先生はまず前回の復習として、宇治十帖のキーポイントは「匂兵部卿」と「薫中将」の二人であることを確認して「はしひめ」を読み進められました。「はしひめ」では、1.宇治にいる八の宮とはどんな人か? 2.薫と八の宮との結びつきは? 3.八の宮は娘たちに何を語ったのか? 4.薫が弁御許聞(べんのおもと)から聞いたことは? がポイントになるということです。

夫婦仲の良かった八の宮(桐壺帝の皇子)ですが、幼い姫二人を残して北の方は早世、すっかり元気をなくして着衣にも無頓着な生活を送ります。

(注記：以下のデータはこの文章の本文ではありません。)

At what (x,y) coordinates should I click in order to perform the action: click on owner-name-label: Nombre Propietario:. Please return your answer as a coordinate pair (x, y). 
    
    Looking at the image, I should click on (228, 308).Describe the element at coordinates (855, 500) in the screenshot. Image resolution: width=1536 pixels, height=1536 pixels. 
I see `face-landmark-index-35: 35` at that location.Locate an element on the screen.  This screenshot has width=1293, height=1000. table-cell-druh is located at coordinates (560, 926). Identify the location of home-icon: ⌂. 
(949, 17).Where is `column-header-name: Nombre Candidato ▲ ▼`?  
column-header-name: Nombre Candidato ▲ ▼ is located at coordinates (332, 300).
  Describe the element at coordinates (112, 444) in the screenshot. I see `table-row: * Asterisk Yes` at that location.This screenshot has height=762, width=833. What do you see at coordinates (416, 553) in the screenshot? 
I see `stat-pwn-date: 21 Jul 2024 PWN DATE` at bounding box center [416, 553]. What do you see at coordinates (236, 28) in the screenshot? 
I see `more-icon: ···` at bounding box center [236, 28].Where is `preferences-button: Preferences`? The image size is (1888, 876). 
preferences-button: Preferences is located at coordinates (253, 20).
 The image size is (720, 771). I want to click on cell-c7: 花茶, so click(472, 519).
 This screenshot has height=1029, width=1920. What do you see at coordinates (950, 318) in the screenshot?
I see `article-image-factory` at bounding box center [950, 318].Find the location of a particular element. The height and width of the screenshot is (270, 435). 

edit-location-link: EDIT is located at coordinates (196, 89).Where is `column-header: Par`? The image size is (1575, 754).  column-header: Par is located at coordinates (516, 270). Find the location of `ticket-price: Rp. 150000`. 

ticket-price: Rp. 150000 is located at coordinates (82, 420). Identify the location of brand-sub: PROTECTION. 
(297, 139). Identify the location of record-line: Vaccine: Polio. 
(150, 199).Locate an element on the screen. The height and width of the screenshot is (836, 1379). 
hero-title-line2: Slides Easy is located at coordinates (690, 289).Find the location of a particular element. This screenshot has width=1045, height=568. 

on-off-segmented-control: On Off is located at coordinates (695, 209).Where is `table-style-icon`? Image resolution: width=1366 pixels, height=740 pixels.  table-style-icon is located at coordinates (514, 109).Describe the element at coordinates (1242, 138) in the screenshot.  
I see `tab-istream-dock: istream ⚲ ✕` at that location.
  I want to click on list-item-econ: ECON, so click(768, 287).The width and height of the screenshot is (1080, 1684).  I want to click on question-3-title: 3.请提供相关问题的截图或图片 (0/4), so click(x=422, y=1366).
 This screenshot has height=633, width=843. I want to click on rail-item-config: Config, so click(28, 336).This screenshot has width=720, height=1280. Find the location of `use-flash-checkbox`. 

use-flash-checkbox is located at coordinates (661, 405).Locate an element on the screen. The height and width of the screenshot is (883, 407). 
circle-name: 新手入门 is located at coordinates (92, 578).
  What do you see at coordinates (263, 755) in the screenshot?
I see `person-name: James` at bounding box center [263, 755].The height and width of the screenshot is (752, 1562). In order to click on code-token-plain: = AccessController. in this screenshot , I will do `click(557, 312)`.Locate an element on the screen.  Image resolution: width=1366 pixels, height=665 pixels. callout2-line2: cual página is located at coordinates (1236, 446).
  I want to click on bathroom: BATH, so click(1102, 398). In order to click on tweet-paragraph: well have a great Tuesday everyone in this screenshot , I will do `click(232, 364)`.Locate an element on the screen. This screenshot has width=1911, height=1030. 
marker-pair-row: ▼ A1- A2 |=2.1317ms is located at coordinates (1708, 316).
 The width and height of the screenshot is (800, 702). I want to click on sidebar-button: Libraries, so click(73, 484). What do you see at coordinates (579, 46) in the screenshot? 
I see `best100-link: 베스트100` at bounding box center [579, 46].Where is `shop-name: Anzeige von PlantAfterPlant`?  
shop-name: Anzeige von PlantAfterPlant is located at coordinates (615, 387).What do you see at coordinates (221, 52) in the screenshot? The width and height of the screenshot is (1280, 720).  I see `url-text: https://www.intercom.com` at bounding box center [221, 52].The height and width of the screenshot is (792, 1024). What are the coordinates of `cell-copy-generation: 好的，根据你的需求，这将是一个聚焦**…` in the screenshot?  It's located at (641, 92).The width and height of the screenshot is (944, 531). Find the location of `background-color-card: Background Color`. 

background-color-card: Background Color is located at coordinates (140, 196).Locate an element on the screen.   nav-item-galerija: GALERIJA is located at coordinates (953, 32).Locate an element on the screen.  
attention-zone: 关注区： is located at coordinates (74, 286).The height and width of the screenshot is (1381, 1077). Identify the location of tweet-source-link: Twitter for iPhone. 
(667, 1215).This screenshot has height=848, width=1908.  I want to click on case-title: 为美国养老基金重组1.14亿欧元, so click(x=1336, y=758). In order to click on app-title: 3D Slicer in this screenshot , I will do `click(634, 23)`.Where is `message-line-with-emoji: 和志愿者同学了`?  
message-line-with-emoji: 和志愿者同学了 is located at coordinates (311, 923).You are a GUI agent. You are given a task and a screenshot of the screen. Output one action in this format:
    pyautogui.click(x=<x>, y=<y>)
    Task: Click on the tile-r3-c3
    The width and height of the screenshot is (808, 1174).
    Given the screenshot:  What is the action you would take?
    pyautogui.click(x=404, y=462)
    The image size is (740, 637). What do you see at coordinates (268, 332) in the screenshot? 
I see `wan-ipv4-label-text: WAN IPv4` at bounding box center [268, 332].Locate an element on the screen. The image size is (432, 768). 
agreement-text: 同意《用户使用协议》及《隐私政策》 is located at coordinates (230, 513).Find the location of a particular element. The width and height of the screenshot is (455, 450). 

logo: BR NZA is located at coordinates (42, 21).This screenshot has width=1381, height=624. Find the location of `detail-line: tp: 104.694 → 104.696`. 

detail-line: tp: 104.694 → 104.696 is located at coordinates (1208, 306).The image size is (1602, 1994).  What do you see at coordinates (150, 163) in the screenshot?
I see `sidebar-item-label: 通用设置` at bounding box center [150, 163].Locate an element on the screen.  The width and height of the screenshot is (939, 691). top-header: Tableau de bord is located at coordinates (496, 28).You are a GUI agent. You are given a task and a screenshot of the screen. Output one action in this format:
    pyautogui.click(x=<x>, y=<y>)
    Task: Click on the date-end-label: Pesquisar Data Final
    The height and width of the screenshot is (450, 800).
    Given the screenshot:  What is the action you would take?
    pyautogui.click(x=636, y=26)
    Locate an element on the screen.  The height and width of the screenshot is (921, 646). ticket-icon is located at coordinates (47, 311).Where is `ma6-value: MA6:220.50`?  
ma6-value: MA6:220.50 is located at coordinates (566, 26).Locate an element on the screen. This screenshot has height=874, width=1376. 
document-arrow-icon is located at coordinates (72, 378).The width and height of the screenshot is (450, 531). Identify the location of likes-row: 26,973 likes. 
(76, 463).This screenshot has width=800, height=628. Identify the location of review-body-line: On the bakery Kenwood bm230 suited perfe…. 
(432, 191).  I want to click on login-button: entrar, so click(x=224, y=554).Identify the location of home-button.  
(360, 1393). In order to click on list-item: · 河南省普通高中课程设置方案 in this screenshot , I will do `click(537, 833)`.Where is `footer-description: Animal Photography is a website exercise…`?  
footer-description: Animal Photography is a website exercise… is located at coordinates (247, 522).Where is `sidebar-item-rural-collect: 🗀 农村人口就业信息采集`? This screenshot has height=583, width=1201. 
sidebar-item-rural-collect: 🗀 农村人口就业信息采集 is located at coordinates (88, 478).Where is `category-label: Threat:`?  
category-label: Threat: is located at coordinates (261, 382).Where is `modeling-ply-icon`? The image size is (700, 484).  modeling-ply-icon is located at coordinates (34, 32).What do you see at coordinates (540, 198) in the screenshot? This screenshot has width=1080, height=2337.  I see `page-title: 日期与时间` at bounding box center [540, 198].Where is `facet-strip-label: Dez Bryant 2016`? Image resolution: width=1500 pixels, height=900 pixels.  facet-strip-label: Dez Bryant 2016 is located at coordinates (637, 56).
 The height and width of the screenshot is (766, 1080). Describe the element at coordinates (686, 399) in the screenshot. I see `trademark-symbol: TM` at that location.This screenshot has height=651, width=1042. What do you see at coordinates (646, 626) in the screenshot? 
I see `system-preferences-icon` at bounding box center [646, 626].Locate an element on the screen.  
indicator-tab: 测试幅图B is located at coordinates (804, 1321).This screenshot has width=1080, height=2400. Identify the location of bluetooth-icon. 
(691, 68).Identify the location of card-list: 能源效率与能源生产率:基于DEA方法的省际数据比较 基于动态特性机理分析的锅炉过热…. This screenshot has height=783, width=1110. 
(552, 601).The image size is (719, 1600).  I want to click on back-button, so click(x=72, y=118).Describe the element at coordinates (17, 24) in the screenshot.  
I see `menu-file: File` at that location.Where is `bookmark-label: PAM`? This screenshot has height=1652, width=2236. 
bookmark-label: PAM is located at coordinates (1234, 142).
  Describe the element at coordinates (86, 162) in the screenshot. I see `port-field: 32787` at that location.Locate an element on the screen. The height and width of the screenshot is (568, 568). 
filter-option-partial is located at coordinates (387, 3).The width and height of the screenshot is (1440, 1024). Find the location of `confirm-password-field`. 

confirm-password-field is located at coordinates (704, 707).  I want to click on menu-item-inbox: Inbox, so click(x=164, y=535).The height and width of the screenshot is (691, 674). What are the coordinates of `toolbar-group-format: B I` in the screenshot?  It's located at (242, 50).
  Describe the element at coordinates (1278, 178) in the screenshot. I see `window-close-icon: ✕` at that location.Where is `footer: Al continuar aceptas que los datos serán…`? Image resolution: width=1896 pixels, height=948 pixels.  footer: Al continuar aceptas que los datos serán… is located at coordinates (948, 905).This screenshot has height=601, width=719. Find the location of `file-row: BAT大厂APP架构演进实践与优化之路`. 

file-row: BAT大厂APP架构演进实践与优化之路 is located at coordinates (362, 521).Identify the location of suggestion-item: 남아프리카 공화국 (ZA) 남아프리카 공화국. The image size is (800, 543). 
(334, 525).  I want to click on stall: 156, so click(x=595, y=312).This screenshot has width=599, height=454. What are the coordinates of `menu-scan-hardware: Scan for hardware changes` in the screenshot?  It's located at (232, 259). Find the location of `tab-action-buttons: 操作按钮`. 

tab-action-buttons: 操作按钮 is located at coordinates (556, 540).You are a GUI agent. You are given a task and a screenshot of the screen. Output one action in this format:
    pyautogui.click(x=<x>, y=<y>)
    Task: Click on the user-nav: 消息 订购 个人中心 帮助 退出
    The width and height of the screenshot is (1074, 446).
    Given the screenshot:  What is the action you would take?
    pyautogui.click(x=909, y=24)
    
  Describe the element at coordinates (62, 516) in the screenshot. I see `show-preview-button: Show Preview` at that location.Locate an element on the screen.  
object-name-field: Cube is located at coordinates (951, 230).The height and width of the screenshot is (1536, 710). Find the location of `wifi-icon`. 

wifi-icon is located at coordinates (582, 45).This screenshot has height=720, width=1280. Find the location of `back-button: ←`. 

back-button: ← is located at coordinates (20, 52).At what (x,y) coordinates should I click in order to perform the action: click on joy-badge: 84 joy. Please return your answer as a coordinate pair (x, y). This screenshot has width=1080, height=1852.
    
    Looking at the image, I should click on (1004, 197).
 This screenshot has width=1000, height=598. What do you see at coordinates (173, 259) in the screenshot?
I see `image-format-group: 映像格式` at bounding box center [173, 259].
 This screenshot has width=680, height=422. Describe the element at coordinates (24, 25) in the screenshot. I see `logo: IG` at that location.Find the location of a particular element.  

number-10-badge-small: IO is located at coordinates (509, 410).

子らを置いては出家も出来ず、姫たちに書や琴などの手習いをさせながら俗聖の態で世をはかなんでいたところ、居宅まで火災で失うことになり宇治に越します。冷泉院のバックアップにより、やっと貧乏から脱出・・・、のあたりで残念ながら本日は時間切れとなり、続きは次回1月10日の講座へ。

紫式部の情景・人物描写の巧みさや筆運びの速さを味わいながら、先生は「たはふれ」と「たはむれ」などのbm通韻や「のごふ(ぬぐふ)」の同行通韻(同じ行は通い合う)という現代にも通じる日本語の特徴など多くの雑学を、古語の解説に付して教授くださり、「最初、時間をかけておけば、あとの読解が楽になります」とのこと。また当時貴重品であった紙(執筆用の紙)は藤原道長がせっせと紫式部へ供給していた(しかし想いが報われることはなかった)などのエピソードなども交えての楽しい講座でした。

受講生の皆さんは、「前回は平安時代の文化に、今日は日本語がこのように変遷してきたのか、という驚きがあり、今後がますます楽しみです」とか、「昔物語の手法による皇室の方々の実名表記で物語がより面白いし、先生の楽しい解説でわかりやすいですわぁ」と、年明けの講座が待ち遠しそうな様子でした。

旧居周辺の木々の葉はほとんど舞い落ちましたが、小春日和の今日は、中庭の南天の実の朱が一層鮮やかでした。